■ **The task**: Return every line from the records below that has the word "computer".

---- Given information

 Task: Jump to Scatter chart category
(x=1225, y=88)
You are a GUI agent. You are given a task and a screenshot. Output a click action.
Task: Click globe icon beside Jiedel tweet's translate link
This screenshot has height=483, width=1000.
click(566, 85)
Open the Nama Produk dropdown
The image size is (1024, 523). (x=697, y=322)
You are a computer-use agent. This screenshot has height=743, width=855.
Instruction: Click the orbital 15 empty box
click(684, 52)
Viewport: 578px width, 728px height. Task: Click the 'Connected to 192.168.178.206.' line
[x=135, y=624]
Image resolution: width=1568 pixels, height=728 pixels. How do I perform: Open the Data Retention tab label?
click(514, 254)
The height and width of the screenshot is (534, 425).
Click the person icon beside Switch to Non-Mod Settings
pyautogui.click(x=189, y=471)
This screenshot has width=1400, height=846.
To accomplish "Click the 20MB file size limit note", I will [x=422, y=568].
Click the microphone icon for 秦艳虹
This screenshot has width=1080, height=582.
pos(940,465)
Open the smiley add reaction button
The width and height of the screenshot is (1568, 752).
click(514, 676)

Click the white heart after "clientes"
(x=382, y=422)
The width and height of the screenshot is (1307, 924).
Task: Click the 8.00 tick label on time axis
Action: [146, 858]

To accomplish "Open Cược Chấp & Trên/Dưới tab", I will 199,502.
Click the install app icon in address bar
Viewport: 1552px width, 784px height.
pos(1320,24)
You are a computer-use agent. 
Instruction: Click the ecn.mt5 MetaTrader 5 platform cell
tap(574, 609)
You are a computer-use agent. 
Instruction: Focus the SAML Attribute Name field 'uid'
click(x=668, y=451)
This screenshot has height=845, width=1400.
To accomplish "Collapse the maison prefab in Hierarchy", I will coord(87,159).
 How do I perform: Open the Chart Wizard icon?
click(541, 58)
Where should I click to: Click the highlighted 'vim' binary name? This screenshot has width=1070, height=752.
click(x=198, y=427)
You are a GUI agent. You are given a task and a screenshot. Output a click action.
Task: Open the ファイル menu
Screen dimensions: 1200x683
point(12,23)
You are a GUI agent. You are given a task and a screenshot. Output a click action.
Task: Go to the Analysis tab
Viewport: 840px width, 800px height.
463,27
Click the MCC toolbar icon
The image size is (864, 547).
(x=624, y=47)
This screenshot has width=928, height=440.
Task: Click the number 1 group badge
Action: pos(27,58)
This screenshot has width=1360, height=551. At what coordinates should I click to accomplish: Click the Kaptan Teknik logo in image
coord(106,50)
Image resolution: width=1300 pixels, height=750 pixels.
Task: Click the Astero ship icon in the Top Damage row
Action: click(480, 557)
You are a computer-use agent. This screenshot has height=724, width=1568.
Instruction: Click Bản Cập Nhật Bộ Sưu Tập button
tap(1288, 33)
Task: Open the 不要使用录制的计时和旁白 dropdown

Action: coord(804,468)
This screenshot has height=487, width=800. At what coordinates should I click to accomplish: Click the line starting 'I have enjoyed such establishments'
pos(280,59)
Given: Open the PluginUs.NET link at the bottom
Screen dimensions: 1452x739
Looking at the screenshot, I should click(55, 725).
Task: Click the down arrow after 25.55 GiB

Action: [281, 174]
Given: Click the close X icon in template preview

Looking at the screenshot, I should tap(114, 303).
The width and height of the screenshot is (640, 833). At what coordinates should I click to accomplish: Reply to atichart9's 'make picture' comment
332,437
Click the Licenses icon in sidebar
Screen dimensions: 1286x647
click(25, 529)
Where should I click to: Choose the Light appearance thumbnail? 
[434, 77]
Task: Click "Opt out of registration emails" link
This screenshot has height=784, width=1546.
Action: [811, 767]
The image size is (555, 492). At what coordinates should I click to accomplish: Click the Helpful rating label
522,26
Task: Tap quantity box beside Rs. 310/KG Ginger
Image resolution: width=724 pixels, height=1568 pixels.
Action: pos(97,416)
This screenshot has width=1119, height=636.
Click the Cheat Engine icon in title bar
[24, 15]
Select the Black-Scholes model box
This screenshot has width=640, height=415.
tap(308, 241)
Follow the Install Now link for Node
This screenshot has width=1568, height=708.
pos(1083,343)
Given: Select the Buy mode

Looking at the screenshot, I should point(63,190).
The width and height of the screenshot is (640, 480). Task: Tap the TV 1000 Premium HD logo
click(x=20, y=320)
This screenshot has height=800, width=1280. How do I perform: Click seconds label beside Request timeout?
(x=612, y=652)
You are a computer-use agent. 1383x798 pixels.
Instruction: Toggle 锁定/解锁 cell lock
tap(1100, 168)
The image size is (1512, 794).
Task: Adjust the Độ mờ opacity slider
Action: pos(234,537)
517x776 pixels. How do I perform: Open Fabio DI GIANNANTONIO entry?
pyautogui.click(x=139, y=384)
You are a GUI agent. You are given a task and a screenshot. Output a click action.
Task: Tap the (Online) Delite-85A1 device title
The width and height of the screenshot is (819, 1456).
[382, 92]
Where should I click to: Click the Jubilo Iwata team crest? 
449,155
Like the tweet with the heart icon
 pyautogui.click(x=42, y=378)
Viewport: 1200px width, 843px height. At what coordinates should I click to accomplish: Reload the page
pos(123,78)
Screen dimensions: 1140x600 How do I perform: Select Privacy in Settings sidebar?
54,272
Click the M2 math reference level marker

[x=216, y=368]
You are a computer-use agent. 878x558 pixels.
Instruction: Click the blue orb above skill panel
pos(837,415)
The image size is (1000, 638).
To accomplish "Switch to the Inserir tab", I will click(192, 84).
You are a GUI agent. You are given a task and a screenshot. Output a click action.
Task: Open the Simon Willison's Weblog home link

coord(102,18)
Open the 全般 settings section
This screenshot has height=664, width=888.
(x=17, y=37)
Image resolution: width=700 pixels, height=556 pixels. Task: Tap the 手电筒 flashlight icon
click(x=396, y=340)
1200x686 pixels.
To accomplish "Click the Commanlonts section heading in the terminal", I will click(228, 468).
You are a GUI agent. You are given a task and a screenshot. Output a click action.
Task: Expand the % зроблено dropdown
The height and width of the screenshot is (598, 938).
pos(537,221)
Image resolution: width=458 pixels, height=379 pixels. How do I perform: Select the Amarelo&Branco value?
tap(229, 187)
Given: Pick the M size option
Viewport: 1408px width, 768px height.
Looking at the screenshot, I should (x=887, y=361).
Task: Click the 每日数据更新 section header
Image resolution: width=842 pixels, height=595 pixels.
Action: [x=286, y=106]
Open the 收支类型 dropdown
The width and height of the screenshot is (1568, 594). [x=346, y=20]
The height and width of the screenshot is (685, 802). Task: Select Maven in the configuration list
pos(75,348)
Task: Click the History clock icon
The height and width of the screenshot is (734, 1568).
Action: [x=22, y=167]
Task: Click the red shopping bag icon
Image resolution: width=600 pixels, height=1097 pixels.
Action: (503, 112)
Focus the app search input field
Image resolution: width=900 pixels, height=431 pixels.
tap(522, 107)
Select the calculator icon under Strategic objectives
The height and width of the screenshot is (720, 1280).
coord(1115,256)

--------

■ **Solution for this task**:
You are a computer-use agent. This screenshot has height=743, width=855.
You are a computer-use agent. 
You are a computer-use agent. 
You are a computer-use agent. This screenshot has height=724, width=1568.
You are a computer-use agent. 1383x798 pixels.
You are a computer-use agent. 878x558 pixels.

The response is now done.